High confidence SNPs called by aligning reads against the reference assembly are shown in concentric rings. The outer most ring depicts the known repeat elements as stacked blocks. The subsequent rings each depict the position of high-confidence SNPs from the lines Dowling, Dwight, Komata, PI 594538A and Williams 82 consecutively. The inner-most ring depicts SNPs identified from exome capture sequencing of two Williams 82 individuals by Haun et al. (Data kindly provided by Robert Stupar). Genomic regions rich in repeats, as shown by higher stacks of blocks on the outer-most ring, render themselves poorly to unambigous read alignment and hence SNP calling. Outside these regions SNPs are distributed evenly across the genome in all the accessions sequenced except for Williams 82. Data from our study and Haun et al concur on the regions of high heterogeneity restricted mostly to Gm03 but also on Gm07, Gm14, Gm15. Haun et al. data additionally identifies a heterogenous region at the start of Gm20 that was not observed in our data.

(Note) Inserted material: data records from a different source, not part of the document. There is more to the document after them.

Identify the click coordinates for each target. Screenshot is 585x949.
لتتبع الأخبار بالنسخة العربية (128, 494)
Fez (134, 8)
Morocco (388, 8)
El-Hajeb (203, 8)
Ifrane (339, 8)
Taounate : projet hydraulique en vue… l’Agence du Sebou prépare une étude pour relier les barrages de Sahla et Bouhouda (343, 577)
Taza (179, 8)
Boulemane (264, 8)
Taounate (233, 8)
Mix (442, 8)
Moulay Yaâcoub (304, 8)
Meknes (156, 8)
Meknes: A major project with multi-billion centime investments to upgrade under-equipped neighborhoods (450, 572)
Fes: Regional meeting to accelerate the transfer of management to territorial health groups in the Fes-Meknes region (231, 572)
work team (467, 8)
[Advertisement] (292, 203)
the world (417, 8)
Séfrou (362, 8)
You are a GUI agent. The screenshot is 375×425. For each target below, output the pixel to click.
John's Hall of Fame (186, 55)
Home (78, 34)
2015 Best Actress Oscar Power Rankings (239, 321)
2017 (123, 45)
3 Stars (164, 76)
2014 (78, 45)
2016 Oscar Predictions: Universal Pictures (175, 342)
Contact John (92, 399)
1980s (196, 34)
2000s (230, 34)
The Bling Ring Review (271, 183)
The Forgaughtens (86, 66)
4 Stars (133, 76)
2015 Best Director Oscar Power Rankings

Figure 7. Transposon family divergence.

All reads were aligned to the soybean transposable element database (soyTEdb) and grouped based on the transposon family they match. The number of reads assigned to each family was normalized to the total number of reads from that library to allow comparison across lines. Abbreviations for soybean genotypes: Do = Dowling, Dw = Dwight, Ko = Komata, PI = PI 594538A, W = Williams 82. A) CACTA and Copia families show a significant expansion in the Dowling accession. B) Elements of the Gypsy family have substantially increased numbers in the Dwight genome and are increased to a lesser extent in the Williams 82 genome.